1906 ゲルゼンキルヒェンに生まれる 1926–29 フォルクヴァング造形学校で学ぶ 1929–34 チューリッヒの広告スタジオ、マックス・ダラング事務所で勤務 1938 シュトゥットガルトで「グラフィッシェス・アトリエ」をエミール・ツァンダーと共同設立
フリーのグラフィックデザイナーとして活動を始める1940–48 徴兵され、戦後まで捕虜となる 1951 キレスベルクにデザイン事務所を設立 1964– ウルム大学で教鞭をとる 1970– ドイツ銀行、ミュンヘン再保険、REWE、バーデン=バーデンのオリンピック会議などの有名なロゴや商標を制作 1972 ヴェネツィア・ビエンナーレに参加 1976 バーデン=ヴュルテンベルク州から教授の称号を授与される 1985 スタンコフスキー財団設立 1991 シュトゥットガルト市のハンス=モルフェンター賞受賞 1998 ドイツ芸術家協会よりハリー・グラフ・ケスラー賞を受賞
エスリンゲン・アム・ネッカーにて逝去
1920年代末から1990年代末までずっと活動を続けていたんだね。
1940年からの数年間は戦争のため拘束されていたようだけど、帰還後は『シュトゥットガルター・イラストリルテ』誌で編集者・グラフィックデザイナー、写真家として働いたという。

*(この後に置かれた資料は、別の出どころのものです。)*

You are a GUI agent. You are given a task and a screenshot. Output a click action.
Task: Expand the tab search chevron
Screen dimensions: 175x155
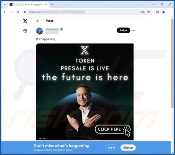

モンドリアン、ファン・ドゥースブルフ、マレーヴィチ、カンディンスキーらの抽象絵画に影響を受け、グラフィックデザインを「自由芸術家や科学者との協働を要する絵画的創造の領域」として提唱したとWikipediaに載っているよ。
情報と創造的衝動を統合し、純粋芸術と応用芸術を横断したとされるスタンコフスキーの作品を観ていこう!

かつてSNAKEPIPEがモノクロ写真を撮影し、自分自身で現像やプリントをしていたこともあり、モノクロームの作品に注目しちゃうんだよね。
写真家としても活躍していたスタンコフスキーの写真がとてもカッコ良いよ。
左は「Begrüßung(挨拶)」で 1934年の作品だという。
俯瞰して撮影しているところがモホリ=ナギを思わせるよ。
ハットをかぶった人物とシルエットのバランスが素晴らしい!
影の面白さは右の作品も同じだね。
1932年に撮影されていて、タイトルはないみたい。
恐らく水か何かが流れて筋を作っている様子を捉えているようだね。
写真の切り取り方がデザイナーらしい、と思ったよ。
これらの作品は販売されていて、左が30.3×23.7cmで$7,500(112万円)、右が22.9×17.8cm$9,500(140万円)とのこと。
SNAKEPIPE MUSEUMに所蔵したいね!
スタンコフスキーのコラージュ作品だよ。
1927年に制作された「Foto-Auge (Foto-Eye)(写真の眼)」は、スタンコフスキーの恩師であるMax Burchartz(マックス・ブルハルツ)へのオマージュなんだとか。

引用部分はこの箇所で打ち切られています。